In the progress of differentiation, expression and secretion of leptin was detected at small amounts in preadipocytes and increased 108fold in differentiated adipocytes. Adiponectin, in contrast, was not expressed by preadipocytes. Differentiation into adipocytes was necessary to induce an increasing expression of adiponectin mRNA (359±64 increase, P<0.001) in parallel with increasing expression of the adipocyte differentiation markers PPARy and aP2. Secretion of adiponectin was restricted to fully differentiated adipocytes as specified by Western blot and immunohistochemistry.

Addition of FCS over the course of differentiation significantly and dose-dependently down-regulated adiponectin to almost undetectable levels, while leptin expression was significantly increased (6.5fold, P<0.001). Also, acute incubation of mature adipocytes with FCS or human serum resulted in a suppression of adiponectin expression to 9.8±0.03% (P=0.0043). Conversely, acute withdrawal of adipogenic ingredients from the culture medium resulted in a marked decrease of leptin and adiponectin production. We identified insulin as a critical component of adipocyte culture medium to maintain adiponectin expression with a down-regulation to 62.2±0.1% (P=0.0011) in the absence of insulin. We did not detect resistin expression or secretion at any point of adipocyte differentiation in SGBS cells or primary cultures.

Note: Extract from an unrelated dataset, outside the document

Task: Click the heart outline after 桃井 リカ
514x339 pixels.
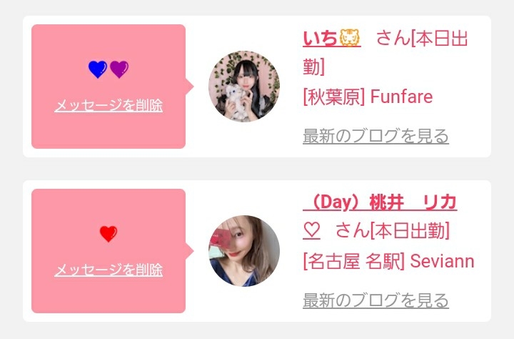Action: click(x=311, y=230)
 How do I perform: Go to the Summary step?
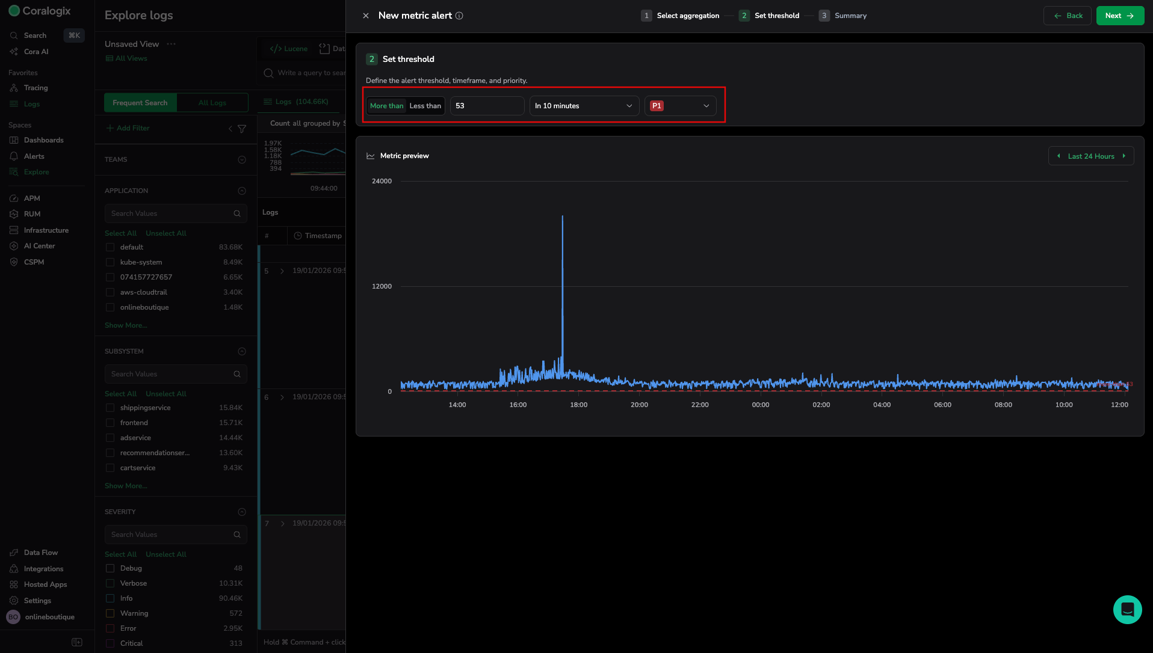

In conclusion, we show an increasing expression of adiponectin during differentiation of human adipocytes that is down regulated by addition of serum suggesting a strong humoral component of adiponectin regulation. These dynamic changes are of physiological interest in the light of the paradoxical decrease of adiponectin levels and the continuous recruitment of preadipocytes for differentiation in obesity.